The ‘right’ form of human services in the current fiscal environment

Yesterday, I testified before the Minnesota Housing Finance and Policy Committee about the power of intentional networks in human services delivery. For the last two years, I have been studying two nonprofit networks because of my interest in the role such agencies play in social policy implementation. The study occurs in a particular context. In the last part of the 20th century, governments at all levels increasingly turned to nonprofits as vendors for human services. The ideology – what academics call ‘new public management’ – embraced business approaches and presumed competition would yield more efficient and effective services. Yet, research increasingly revealed these assumptions did not hold. In fact, there many unintended consequences for government, for nonprofit agencies, for citizens. In this context, I wanted to learn more about alternative service structures. What could improve government investment? What could enhance service quality for citizens?

This led me to the current study of two networks of Minnesota’s human service agencies. One network – the Community Action Partnership – has its origins in the anti-poverty work of the Great Society. The other network – the MACC Alliance of Connected Communities – formed ten years ago from a bottom up effort of metro-wide settlement houses and communities centers. They were wanting to remake their nearly 100 year old tradition of human service provision for a new era. Both provide social services to low-income Minnesotans. Both have a nonprofit organization at the hub of their network.

For the committee, I highlighted three lessons relevant to the current discussions many are having about the ‘right’ form of human services in the current fiscal environment.

1. There is significance of government working with intentional networks. Each month, the executive directors of these two networks gather to share information and improve their operations. Their staff – in human resources, finance, program areas – gather as well. They share questions about operations and generate answers. When times get tough, they draw upon the collective resources of the whole, in small and large ways. By coming together the networks create an identity that improves both the effectiveness of their own organizations and the entire human service system. It helps them see the order underlying the chaos that too often characterize the ‘contracting out’ regime.

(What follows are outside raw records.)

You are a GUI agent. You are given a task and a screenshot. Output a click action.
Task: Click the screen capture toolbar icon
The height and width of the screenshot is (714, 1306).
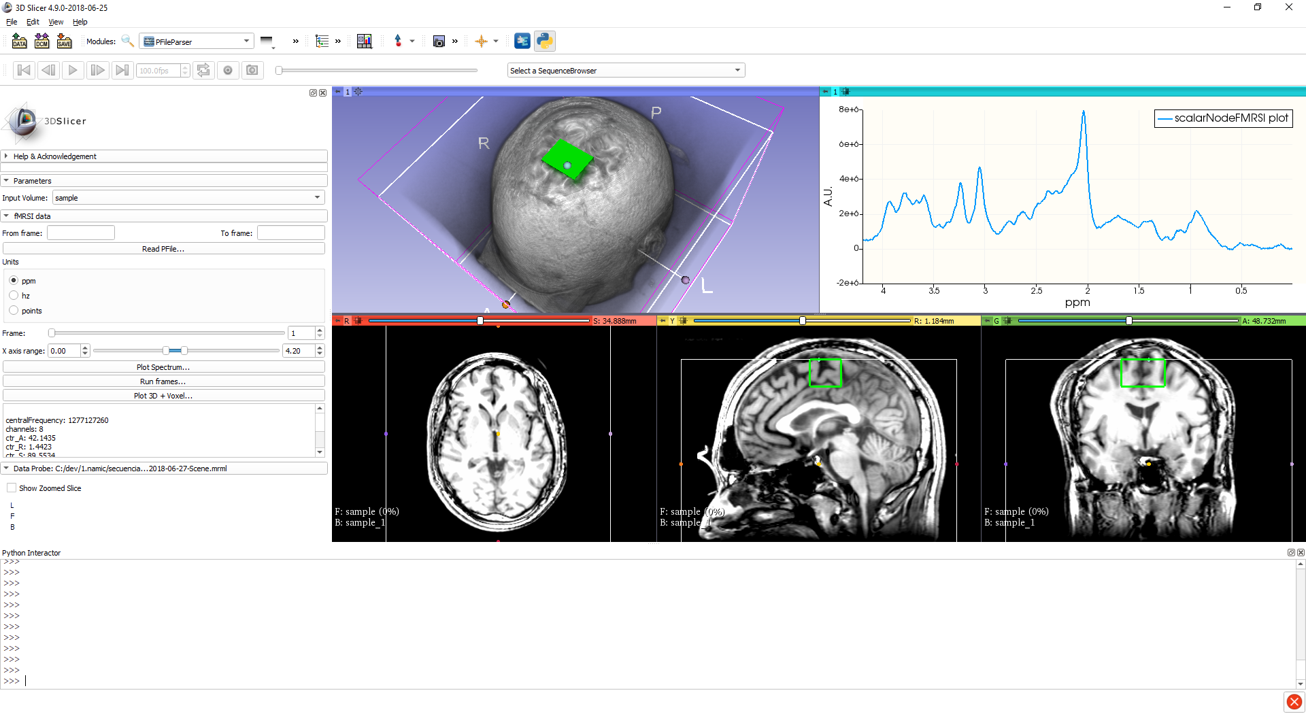click(438, 41)
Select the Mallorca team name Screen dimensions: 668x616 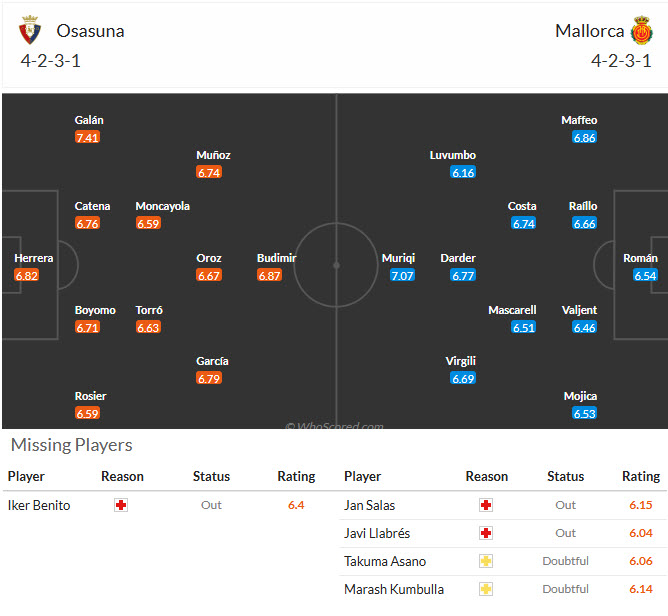point(589,31)
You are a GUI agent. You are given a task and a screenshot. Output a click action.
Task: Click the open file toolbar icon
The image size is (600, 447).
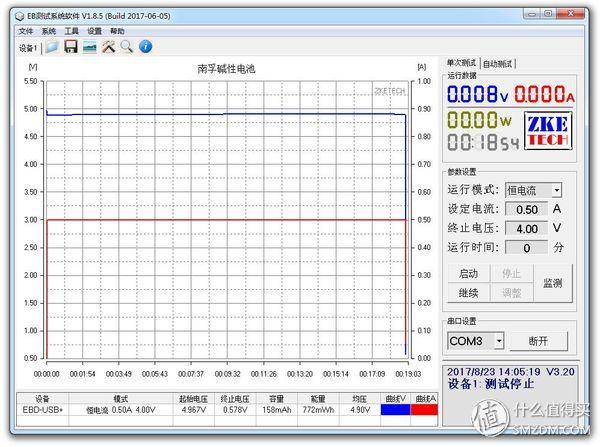click(52, 47)

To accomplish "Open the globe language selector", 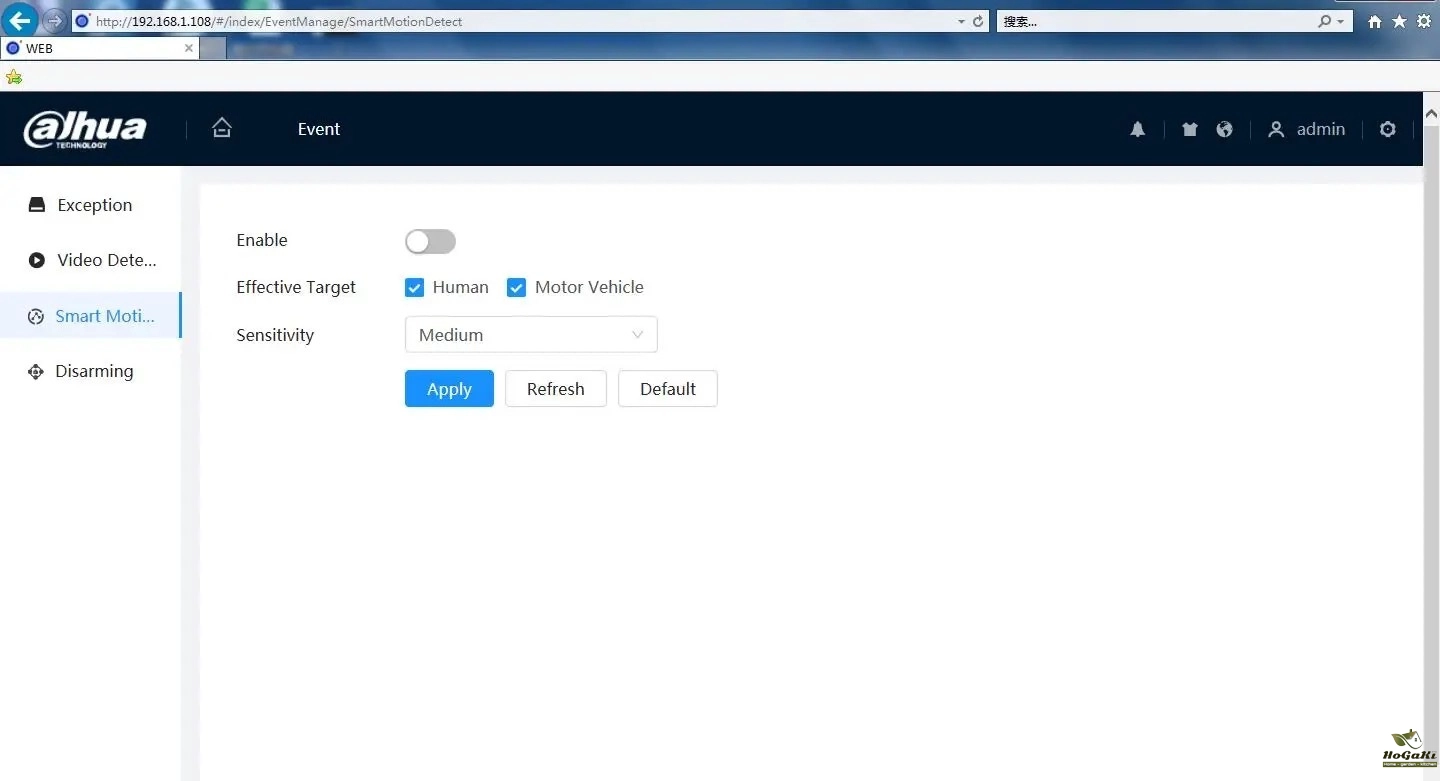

2. Public investment must move beyond narrow categorical funding. One of our deep beliefs, as Minnesotans, is that communities themselves hold many solutions to problems. And yet, the structure of much public funding pulls organizations away from listening to their constituents. Government’s categorical program rules literally make them unable to hear. Private philanthropy – long an important partner in public service provision – has followed suit with increasingly narrow investments. Few revenue provide resources which enable nonprofit leaders to listen to communities and respond. Public investments also go beyond grant dollars. In the Community Action case, the state’s investment in the Office of Economic Opportunity allows these nonprofits to share essential field-based insights with state government. It connects them with technical assistance, federal grant opportunities, and insightful staff. It operates not merely as funder but as partner.

3. There is great potential for the public sector in working with intermediary organizations. Intermediaries work to package funding and technical assistance for direct service providers. It allows investments to be maximized and programmatic expertise shared throughout the whole network.

While the times are really tough for nonprofit, human service providers, there is an opportunity to think a new about how to create structures that enhance great front-line services for needy Minnesotans.